## YOUR GOAL:
Filter the data for "agent" and copy matching lines.

## DATA RECORDS:
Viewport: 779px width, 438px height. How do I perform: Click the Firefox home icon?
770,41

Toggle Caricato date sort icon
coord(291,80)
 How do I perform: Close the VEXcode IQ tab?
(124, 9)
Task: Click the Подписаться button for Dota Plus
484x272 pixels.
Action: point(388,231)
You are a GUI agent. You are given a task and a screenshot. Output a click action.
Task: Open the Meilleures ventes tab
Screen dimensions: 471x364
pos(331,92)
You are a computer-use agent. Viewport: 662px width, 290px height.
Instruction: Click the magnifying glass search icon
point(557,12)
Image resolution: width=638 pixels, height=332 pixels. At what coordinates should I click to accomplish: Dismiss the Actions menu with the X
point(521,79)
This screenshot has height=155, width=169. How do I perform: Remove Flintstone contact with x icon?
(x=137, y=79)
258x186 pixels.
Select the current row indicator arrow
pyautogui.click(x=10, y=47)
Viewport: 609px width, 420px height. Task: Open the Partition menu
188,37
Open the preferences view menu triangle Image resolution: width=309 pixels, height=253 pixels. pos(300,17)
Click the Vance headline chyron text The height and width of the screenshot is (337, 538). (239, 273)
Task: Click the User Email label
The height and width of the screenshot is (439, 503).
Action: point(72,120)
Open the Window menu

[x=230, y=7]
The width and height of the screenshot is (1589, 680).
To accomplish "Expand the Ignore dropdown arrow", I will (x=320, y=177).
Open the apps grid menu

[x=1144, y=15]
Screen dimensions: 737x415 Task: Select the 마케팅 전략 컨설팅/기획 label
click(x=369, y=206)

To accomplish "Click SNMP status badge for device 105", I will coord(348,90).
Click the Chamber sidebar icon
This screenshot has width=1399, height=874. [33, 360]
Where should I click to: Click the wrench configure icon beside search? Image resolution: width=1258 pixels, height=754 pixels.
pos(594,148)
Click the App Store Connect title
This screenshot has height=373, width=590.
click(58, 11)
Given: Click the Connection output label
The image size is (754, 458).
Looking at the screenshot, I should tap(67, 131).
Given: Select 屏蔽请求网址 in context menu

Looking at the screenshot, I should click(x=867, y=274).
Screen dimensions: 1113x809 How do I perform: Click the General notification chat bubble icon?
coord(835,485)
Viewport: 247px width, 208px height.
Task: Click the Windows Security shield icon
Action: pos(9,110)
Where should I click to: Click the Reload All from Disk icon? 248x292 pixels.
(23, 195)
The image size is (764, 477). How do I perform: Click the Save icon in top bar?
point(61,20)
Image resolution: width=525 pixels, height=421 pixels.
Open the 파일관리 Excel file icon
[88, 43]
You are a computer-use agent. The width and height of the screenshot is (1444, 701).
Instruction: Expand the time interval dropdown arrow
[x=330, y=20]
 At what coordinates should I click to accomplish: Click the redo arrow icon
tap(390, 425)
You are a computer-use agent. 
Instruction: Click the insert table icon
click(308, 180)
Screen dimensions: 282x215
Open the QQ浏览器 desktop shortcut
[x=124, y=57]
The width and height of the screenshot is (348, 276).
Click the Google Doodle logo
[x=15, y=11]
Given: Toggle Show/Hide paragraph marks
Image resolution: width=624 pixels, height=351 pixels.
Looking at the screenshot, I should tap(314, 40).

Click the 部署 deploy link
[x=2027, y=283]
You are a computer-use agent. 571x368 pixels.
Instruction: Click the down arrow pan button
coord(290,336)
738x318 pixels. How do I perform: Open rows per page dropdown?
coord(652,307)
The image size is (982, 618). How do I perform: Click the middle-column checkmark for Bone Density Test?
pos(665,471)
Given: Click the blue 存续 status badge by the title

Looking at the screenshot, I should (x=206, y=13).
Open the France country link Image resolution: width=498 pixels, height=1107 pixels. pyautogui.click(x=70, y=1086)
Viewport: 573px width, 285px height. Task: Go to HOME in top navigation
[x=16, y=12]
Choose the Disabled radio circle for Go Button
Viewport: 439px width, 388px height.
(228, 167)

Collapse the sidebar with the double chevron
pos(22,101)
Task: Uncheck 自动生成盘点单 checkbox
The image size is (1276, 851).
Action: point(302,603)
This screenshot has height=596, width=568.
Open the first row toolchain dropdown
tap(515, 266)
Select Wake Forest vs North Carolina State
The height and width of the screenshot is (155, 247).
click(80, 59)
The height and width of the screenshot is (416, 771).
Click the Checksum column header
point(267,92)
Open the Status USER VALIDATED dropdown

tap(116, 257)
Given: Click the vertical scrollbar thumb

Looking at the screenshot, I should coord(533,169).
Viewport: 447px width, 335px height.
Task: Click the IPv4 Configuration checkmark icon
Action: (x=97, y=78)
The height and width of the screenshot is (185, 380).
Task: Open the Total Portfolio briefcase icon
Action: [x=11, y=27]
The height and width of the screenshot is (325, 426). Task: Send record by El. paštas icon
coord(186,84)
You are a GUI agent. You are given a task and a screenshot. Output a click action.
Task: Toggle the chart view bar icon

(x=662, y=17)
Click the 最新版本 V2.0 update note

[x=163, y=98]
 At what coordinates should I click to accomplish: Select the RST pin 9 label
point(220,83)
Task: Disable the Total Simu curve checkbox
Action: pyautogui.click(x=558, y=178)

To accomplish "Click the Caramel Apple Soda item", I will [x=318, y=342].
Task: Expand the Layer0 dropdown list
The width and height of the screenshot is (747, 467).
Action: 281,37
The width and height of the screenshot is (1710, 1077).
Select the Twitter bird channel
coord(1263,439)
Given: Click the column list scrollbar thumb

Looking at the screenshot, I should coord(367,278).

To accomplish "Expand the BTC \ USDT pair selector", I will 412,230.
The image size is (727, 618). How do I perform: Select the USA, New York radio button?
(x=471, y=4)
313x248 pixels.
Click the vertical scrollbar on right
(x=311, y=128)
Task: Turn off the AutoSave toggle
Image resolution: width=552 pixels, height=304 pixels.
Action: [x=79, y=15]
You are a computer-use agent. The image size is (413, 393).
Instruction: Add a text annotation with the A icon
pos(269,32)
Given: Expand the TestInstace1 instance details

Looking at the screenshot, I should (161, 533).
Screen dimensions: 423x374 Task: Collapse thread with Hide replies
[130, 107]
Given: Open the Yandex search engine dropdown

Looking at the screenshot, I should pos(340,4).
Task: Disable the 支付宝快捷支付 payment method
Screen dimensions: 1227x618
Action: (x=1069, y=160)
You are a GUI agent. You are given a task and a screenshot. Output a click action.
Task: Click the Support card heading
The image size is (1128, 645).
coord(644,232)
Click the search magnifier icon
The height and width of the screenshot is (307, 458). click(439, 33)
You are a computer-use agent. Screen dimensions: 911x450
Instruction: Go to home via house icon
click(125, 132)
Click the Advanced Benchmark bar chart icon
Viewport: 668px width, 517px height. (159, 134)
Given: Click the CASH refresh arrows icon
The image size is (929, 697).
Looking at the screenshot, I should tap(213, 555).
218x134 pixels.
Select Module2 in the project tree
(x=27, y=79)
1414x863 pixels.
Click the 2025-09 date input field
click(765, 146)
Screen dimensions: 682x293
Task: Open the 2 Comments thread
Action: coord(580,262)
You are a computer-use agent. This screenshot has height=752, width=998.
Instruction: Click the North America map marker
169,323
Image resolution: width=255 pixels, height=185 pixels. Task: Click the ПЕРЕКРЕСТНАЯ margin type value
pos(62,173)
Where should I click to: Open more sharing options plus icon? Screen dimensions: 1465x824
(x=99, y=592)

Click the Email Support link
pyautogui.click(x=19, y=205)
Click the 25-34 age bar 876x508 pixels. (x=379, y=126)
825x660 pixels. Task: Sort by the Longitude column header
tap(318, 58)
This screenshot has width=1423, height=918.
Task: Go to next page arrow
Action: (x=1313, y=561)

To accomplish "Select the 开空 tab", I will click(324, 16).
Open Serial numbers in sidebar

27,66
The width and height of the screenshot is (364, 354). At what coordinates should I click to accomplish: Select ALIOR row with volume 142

## RESULT:
You are a GUI agent. You are given a task and a screenshot. Output a click action.
You are a computer-use agent. Viewport: 662px width, 290px height.
You are a computer-use agent. The width and height of the screenshot is (1444, 701).
You are a computer-use agent. 
You are a computer-use agent. 571x368 pixels.
You are a GUI agent. You are given a task and a screenshot. Output a click action.
You are a computer-use agent. The image size is (413, 393).
You are a GUI agent. You are given a task and a screenshot. Output a click action.
You are a computer-use agent. Screen dimensions: 911x450
You are a computer-use agent. This screenshot has height=752, width=998.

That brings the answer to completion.